··· Source material

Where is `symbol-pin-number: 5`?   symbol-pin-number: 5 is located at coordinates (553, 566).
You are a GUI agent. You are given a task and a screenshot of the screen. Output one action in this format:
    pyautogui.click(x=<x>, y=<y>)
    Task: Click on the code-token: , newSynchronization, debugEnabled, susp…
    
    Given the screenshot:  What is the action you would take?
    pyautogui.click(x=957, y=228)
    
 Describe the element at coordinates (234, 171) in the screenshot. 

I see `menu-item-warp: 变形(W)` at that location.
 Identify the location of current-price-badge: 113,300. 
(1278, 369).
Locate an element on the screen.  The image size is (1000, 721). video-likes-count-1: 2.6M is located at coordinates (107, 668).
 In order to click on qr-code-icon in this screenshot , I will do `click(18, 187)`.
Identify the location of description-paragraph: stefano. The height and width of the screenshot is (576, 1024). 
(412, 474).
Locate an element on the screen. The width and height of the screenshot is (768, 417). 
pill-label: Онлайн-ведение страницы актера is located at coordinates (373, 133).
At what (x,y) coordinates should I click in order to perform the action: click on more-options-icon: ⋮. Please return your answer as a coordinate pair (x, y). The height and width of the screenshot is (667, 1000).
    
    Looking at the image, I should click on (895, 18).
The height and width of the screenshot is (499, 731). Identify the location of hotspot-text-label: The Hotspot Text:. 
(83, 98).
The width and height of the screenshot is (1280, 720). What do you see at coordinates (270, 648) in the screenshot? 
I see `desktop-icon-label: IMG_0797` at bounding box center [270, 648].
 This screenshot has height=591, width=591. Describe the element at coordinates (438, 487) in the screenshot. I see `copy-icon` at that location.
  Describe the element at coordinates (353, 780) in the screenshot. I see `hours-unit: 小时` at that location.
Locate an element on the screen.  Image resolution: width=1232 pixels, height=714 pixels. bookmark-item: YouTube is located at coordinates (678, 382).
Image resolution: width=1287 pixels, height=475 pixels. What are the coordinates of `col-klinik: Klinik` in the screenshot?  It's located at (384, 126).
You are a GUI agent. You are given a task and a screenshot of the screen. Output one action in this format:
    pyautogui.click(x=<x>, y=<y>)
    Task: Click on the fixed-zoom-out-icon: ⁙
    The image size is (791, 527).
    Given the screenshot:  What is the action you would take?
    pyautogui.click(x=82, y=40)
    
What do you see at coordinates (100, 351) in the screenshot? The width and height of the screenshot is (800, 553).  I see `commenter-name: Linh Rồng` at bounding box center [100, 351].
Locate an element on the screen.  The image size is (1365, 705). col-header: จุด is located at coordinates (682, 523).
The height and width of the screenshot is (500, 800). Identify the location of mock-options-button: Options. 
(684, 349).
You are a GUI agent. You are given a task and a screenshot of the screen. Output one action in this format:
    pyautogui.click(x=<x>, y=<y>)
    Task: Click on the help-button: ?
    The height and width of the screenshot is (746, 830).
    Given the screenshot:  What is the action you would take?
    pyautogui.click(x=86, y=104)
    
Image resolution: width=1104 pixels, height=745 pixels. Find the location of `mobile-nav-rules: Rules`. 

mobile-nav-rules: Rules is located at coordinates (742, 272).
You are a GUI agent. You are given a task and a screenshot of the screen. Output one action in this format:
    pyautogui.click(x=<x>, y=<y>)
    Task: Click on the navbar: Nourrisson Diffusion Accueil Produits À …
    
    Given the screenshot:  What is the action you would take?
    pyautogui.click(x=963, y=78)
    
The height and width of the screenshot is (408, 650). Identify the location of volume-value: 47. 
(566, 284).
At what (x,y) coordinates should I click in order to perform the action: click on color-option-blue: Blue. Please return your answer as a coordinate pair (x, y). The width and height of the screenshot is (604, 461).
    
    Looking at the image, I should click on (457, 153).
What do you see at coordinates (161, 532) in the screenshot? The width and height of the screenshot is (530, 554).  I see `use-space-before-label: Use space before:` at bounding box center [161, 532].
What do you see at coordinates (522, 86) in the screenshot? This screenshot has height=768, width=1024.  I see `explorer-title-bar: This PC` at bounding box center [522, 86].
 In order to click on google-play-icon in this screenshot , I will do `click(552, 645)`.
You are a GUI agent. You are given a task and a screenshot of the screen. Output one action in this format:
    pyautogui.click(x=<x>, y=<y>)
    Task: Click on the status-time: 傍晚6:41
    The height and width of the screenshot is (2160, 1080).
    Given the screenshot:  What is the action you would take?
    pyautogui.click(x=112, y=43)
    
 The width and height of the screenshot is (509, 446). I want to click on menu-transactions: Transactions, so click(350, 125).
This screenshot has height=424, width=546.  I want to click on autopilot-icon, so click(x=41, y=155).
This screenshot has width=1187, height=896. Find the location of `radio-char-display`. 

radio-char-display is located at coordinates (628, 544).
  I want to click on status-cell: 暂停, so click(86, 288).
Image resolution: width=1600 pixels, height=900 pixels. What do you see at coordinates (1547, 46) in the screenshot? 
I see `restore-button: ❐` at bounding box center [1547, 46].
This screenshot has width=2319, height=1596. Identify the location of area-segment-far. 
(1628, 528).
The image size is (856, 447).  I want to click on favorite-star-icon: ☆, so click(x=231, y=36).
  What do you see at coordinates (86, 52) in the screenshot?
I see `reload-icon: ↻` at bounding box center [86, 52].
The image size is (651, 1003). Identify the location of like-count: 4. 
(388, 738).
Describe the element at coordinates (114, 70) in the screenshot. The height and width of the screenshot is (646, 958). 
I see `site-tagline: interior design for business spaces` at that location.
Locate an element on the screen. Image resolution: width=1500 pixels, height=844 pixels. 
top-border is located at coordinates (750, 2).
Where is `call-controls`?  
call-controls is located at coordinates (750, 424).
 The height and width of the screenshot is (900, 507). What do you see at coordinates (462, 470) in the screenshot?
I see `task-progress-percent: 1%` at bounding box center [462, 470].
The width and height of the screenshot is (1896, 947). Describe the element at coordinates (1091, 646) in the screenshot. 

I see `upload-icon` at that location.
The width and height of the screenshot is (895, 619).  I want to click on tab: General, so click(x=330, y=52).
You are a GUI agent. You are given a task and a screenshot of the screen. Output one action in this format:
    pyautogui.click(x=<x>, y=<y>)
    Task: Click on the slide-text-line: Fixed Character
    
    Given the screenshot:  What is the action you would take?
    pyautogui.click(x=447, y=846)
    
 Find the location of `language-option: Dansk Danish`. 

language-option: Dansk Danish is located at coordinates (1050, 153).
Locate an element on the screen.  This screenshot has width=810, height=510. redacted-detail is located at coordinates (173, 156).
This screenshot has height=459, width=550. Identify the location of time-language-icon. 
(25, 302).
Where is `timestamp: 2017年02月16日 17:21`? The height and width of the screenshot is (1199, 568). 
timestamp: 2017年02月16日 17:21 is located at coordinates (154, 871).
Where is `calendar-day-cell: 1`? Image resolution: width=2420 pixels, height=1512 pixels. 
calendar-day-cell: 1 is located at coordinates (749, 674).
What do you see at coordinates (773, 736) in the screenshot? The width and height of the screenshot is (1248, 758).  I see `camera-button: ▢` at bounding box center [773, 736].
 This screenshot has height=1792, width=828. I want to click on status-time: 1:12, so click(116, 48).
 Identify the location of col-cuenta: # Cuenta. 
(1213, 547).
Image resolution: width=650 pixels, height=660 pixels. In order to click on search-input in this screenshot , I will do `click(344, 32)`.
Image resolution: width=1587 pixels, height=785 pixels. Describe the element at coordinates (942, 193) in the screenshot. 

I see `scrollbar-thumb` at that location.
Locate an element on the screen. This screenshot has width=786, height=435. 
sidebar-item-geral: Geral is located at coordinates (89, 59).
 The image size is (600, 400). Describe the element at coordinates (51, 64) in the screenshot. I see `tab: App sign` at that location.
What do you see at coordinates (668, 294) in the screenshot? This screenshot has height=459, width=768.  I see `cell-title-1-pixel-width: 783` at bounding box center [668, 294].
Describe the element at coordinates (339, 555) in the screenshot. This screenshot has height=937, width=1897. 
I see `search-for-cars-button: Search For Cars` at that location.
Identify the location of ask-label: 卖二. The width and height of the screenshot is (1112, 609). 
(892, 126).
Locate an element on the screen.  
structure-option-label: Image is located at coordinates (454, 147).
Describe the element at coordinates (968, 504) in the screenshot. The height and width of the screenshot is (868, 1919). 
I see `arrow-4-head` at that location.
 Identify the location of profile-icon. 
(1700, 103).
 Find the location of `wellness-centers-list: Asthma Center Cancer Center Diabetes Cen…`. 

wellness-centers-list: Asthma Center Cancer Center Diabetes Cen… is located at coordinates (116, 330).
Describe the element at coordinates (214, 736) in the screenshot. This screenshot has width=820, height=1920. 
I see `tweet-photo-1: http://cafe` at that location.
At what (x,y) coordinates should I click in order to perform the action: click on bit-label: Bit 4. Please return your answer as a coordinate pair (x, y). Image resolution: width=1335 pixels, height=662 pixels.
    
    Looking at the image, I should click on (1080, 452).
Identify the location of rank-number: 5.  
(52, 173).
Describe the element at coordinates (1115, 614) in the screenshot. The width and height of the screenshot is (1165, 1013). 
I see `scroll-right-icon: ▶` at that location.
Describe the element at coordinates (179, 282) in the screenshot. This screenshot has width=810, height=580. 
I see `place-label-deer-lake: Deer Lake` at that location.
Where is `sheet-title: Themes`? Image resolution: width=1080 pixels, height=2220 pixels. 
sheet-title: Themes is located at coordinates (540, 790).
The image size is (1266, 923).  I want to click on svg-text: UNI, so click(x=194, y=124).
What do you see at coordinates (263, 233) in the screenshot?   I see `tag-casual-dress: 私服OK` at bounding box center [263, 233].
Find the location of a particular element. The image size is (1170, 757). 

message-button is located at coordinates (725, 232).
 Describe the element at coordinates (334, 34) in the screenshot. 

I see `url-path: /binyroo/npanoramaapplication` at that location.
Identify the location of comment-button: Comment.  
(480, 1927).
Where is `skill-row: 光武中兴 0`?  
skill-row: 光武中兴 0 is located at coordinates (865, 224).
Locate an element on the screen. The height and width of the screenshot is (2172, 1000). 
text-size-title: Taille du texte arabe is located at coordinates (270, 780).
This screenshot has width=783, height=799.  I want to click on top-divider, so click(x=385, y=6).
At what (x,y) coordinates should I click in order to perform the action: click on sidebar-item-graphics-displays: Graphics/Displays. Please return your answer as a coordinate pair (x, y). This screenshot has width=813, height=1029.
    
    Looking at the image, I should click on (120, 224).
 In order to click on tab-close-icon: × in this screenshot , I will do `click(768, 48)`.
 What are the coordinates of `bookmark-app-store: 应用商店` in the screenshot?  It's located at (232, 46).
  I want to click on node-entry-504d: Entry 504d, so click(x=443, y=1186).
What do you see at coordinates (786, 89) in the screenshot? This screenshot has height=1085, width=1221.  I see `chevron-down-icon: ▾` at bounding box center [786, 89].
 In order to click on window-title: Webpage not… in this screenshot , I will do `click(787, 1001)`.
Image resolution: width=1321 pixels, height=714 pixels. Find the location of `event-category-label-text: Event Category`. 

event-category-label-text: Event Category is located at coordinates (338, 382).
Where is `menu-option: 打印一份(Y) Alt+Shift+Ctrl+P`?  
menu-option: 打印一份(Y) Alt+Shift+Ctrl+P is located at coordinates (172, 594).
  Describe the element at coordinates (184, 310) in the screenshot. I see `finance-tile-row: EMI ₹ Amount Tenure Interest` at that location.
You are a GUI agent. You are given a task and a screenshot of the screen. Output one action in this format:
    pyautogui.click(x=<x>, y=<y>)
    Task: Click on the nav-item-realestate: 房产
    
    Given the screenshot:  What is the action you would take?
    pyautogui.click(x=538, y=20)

······

Goal of the exercise ▸
Quote word for word everything in the saved entries above, from the very first line down to the line that contains "(412, 474).". Include both of those lines.

Answer to this task ▸
Where is `symbol-pin-number: 5`?   symbol-pin-number: 5 is located at coordinates (553, 566).
You are a GUI agent. You are given a task and a screenshot of the screen. Output one action in this format:
    pyautogui.click(x=<x>, y=<y>)
    Task: Click on the code-token: , newSynchronization, debugEnabled, susp…
    
    Given the screenshot:  What is the action you would take?
    pyautogui.click(x=957, y=228)
    
 Describe the element at coordinates (234, 171) in the screenshot. 

I see `menu-item-warp: 变形(W)` at that location.
 Identify the location of current-price-badge: 113,300. 
(1278, 369).
Locate an element on the screen.  The image size is (1000, 721). video-likes-count-1: 2.6M is located at coordinates (107, 668).
 In order to click on qr-code-icon in this screenshot , I will do `click(18, 187)`.
Identify the location of description-paragraph: stefano. The height and width of the screenshot is (576, 1024). 
(412, 474).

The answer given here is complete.